▶ [Task requirements] Restate word for word every entry that appears below, skipping its pictures.

▶ [Data shown]
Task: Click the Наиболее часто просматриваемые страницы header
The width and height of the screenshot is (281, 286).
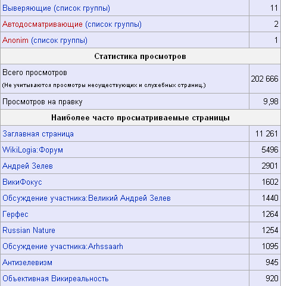Action: [141, 118]
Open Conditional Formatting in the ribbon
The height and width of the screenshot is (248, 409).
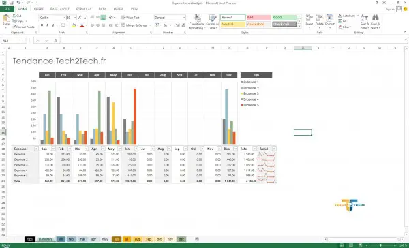click(197, 22)
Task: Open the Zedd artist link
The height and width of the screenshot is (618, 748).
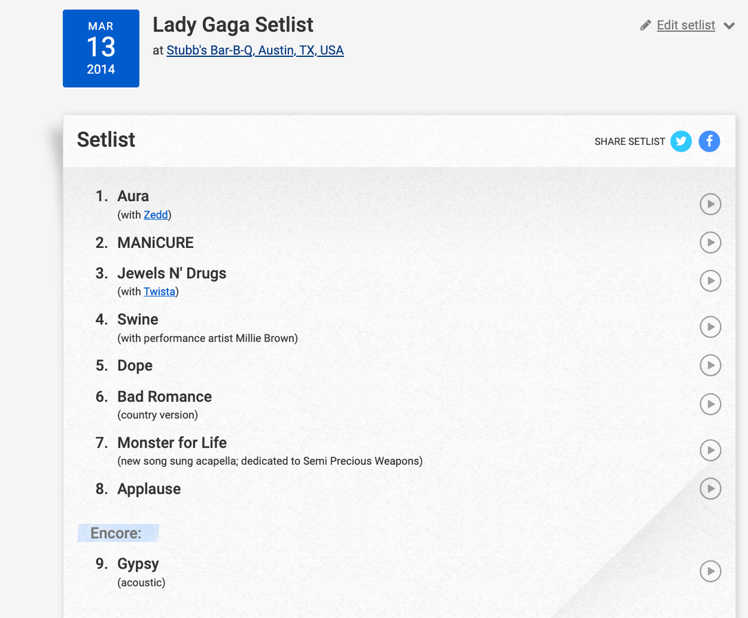Action: (156, 215)
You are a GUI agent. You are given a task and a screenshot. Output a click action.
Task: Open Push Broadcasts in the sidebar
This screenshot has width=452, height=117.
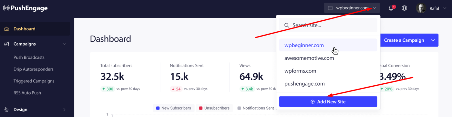(29, 57)
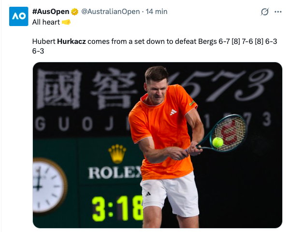
Task: Click the Rolex crown logo in photo
Action: coord(117,154)
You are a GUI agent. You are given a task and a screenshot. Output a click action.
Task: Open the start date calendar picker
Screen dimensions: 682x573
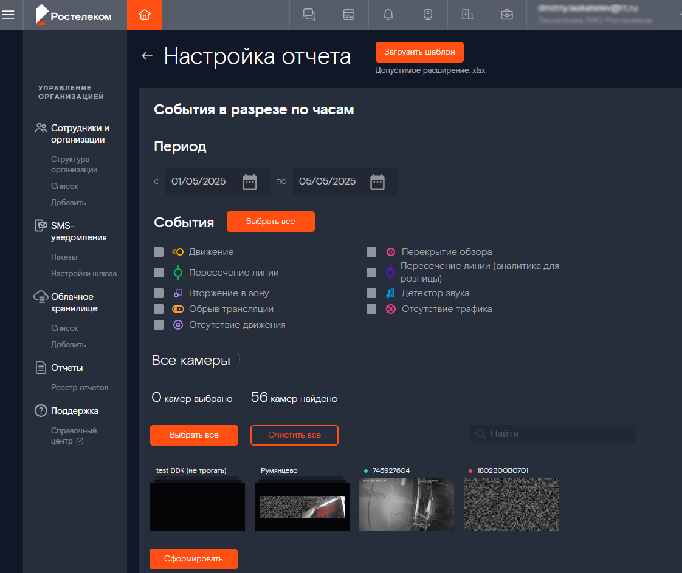tap(250, 181)
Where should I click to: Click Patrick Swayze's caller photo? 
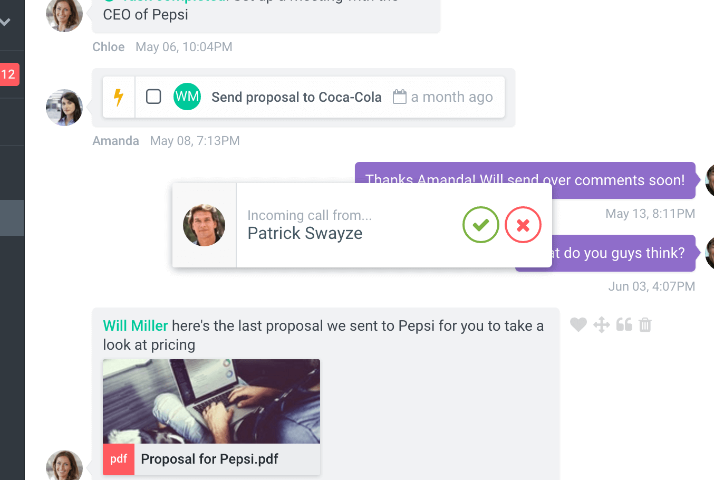pyautogui.click(x=204, y=225)
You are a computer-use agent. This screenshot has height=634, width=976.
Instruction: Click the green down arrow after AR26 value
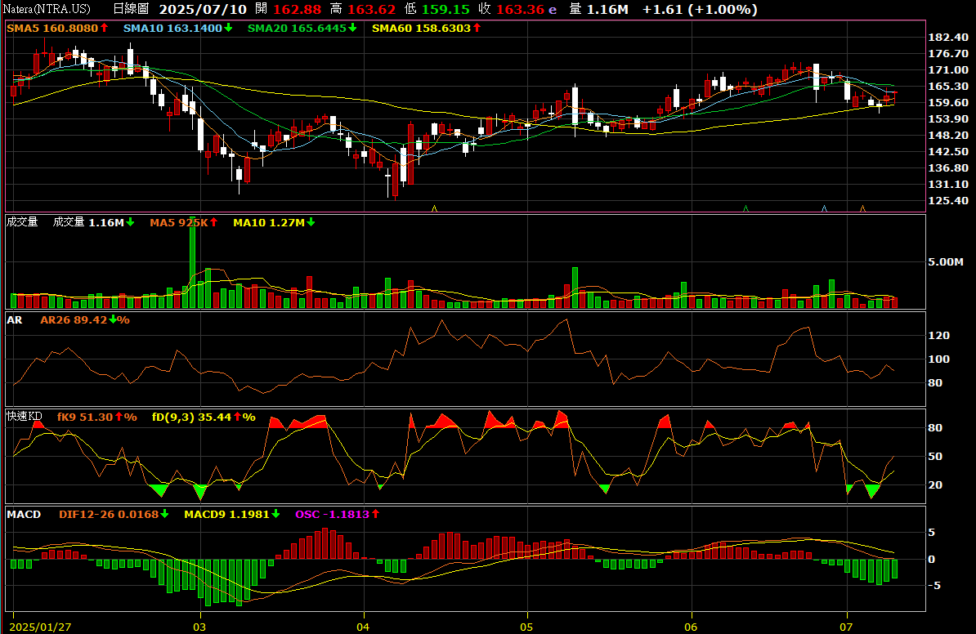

▶ [Exercise result]
Task: Click the Наиболее часто просматриваемые страницы header
The width and height of the screenshot is (281, 286).
Action: [141, 118]
Open Conditional Formatting in the ribbon
The height and width of the screenshot is (248, 409).
click(197, 22)
Task: Open the Zedd artist link
The height and width of the screenshot is (618, 748).
Action: (156, 215)
You are a GUI agent. You are given a task and a screenshot. Output a click action.
Task: Open Push Broadcasts in the sidebar
This screenshot has width=452, height=117.
(29, 57)
Task: Click the Rolex crown logo in photo
Action: coord(117,154)
You are a GUI agent. You are given a task and a screenshot. Output a click action.
Task: Open the start date calendar picker
Screen dimensions: 682x573
tap(250, 181)
Where should I click to: Click Patrick Swayze's caller photo? 
pyautogui.click(x=204, y=225)
You are a computer-use agent. This screenshot has height=634, width=976.
Instruction: Click the green down arrow after AR26 value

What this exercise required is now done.